## TASK DIRECTIONS
Leave the pictures out and reproduce all the entries word for word.

## DATA SUPPLIED
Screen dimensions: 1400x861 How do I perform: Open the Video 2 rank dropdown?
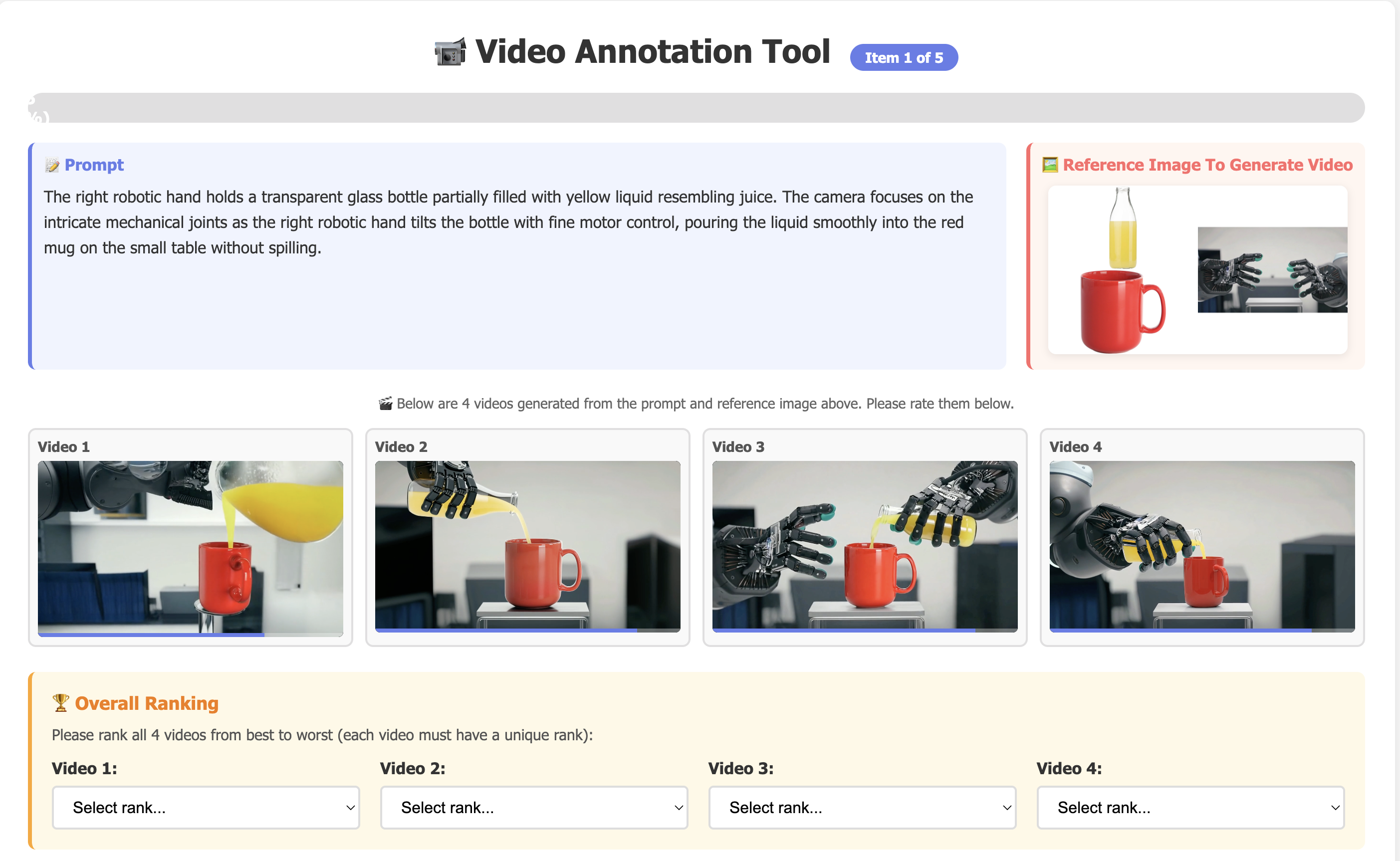click(x=534, y=807)
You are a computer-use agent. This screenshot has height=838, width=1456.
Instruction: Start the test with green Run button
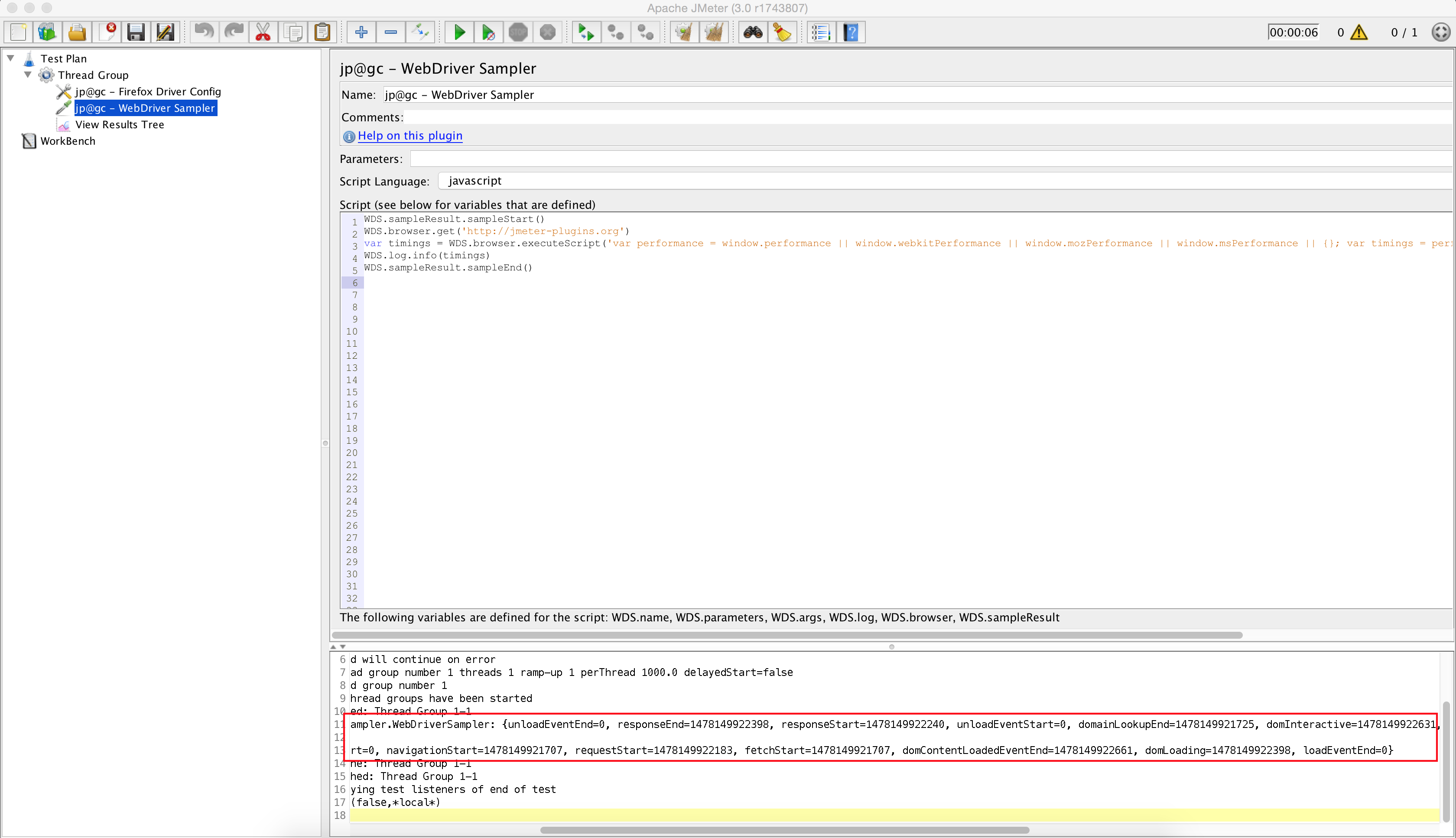pyautogui.click(x=459, y=32)
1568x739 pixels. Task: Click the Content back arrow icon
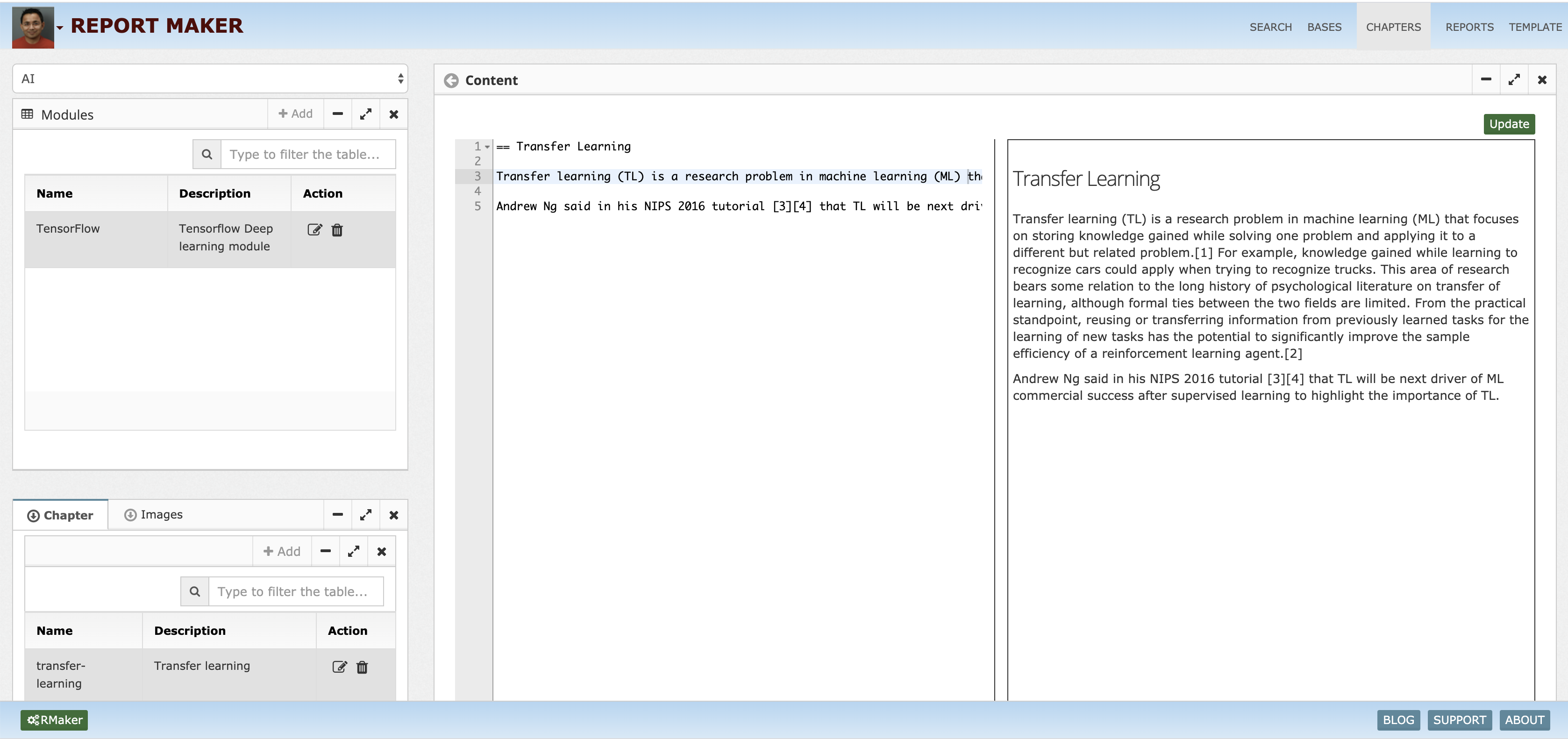click(451, 80)

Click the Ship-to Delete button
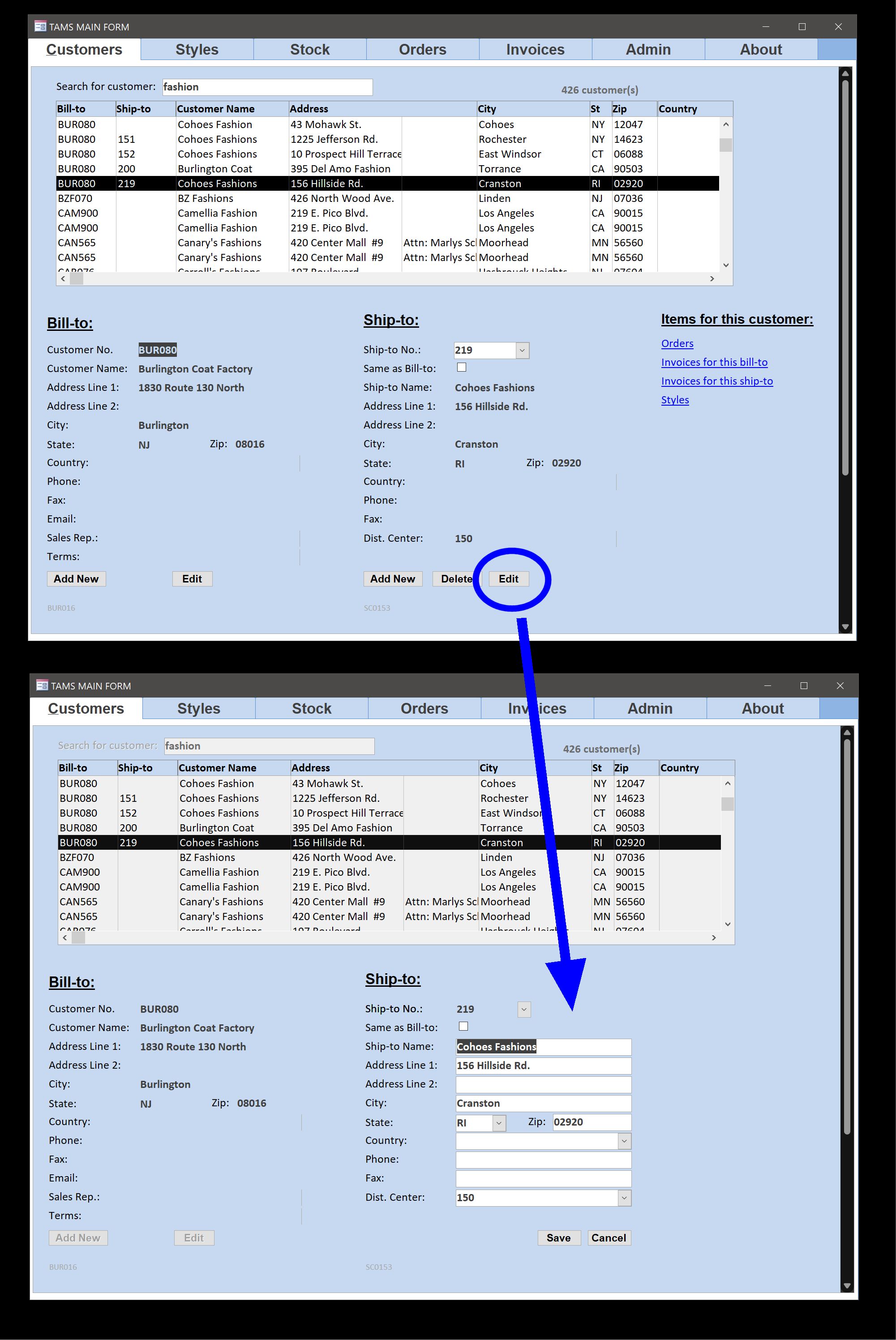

## SOLUTION BELOW
Screen dimensions: 1400x861 How do I perform: Open the Video 2 rank dropdown?
click(x=534, y=807)
You are a computer-use agent. This screenshot has height=838, width=1456.
Instruction: Start the test with green Run button
pyautogui.click(x=459, y=32)
1568x739 pixels. Task: Click the Content back arrow icon
click(451, 80)

Click the Ship-to Delete button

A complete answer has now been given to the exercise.